§ What you will do
Beginning at the line containing "Task: Click the line '= (7²)^(1/2)'", output every line to the end of the data below exactly as it appears.

§ Data for analysis
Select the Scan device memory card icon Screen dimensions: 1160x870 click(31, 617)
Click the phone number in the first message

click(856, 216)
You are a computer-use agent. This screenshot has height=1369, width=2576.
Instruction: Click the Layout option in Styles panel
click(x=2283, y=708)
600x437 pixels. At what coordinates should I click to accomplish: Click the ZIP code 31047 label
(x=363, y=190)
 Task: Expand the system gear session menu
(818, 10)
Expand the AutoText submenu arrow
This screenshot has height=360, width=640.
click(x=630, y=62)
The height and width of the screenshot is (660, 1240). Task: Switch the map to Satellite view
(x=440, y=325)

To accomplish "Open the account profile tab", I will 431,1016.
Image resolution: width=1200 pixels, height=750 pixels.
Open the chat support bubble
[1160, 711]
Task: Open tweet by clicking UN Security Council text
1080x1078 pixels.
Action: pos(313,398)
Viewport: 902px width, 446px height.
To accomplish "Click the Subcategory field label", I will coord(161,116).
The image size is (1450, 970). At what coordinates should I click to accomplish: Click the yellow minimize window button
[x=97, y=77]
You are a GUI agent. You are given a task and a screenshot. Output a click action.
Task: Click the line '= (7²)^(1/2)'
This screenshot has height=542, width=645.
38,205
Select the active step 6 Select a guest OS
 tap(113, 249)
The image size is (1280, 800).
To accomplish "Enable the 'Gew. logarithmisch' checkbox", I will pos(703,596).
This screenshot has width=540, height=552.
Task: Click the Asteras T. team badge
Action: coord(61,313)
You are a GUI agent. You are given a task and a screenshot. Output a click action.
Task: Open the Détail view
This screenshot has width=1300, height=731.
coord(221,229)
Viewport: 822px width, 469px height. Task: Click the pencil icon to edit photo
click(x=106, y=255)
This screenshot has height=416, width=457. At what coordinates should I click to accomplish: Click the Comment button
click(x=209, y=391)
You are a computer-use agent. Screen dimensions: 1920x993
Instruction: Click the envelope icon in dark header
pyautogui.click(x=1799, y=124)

§ Response box
Task: Click the line '= (7²)^(1/2)'
This screenshot has height=542, width=645.
38,205
Select the active step 6 Select a guest OS
 tap(113, 249)
The image size is (1280, 800).
To accomplish "Enable the 'Gew. logarithmisch' checkbox", I will pos(703,596).
This screenshot has width=540, height=552.
Task: Click the Asteras T. team badge
Action: coord(61,313)
You are a GUI agent. You are given a task and a screenshot. Output a click action.
Task: Open the Détail view
This screenshot has width=1300, height=731.
coord(221,229)
Viewport: 822px width, 469px height. Task: Click the pencil icon to edit photo
click(x=106, y=255)
This screenshot has height=416, width=457. At what coordinates should I click to accomplish: Click the Comment button
click(x=209, y=391)
You are a computer-use agent. Screen dimensions: 1920x993
Instruction: Click the envelope icon in dark header
pyautogui.click(x=1799, y=124)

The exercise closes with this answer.